Here, the “after” that seemed most likely was that Colby wasn’t seriously interested in her and once he got whatever this was out of his system, she’d go back to being a friend—probably not even that.
Definitely not something she was equipped for.
By the time the waiter brought the check, she felt as though she was going to splinter into a thousand pieces from the pressure. Trying to keep it light, trying not to let him see how he affected her, trying not to read too much into his casual, sexy flirtation.
The ride home was a little easier—not having to sit across from him, staring at the perfect face with his sexy mouth and those amber eyes, having to sit still while he looked at her with such heat that she could almost feel it stroking over her skin. He pulled into her driveway and she bent to get her purse from the floor. He was already halfway around the car and when she opened her door, he was there with his hand outstretched.

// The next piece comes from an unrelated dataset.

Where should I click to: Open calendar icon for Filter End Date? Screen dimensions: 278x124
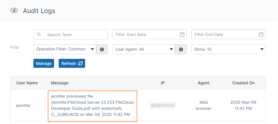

Tucking her hand into his arm, he guided her around the side of the house, instead of in. Bree lived in the house where she’d grown up, under the care of her aunt. When her aunt moved to Florida a few years after Bree graduated from college, she had bought the house and spent the past eight years working on it.
The backyard looked like something straight out of Extreme Home Makeover—an outdoor kitchen complete with a stone fire pit, a small swimming pool, water gardens, every last inch of ground perfectly landscaped. It was her pride and joy and normally, she loved being out here.
But for some reason, tonight, here in the darkness with Colby, it was unsettling, to say the least.
The neighborhood where she lived was an older one and the lots were huge. Tall privacy fences separated the yards and the vining plants that she had growing along the perimeter inside her yard only added to the sense of seclusion. He unlatched the gate and guided her inside with his hand resting low on her back.
“I think, if you want to tell me to go home, now’s going to be a good time.”
She glanced up at him. It was a full moon and the silvery light shown down on him, highlighting the planes and hollows of his face, revealing the heat in his eyes—a heat he’d made little attempt to disguise during the night. Her head was spinning. She could barely keep up with the changes in him, going from quiet, brooding widower to sexy, flirtatious charmer. None of it made sense and if she was smart, she’d tell him it was best to call it a night.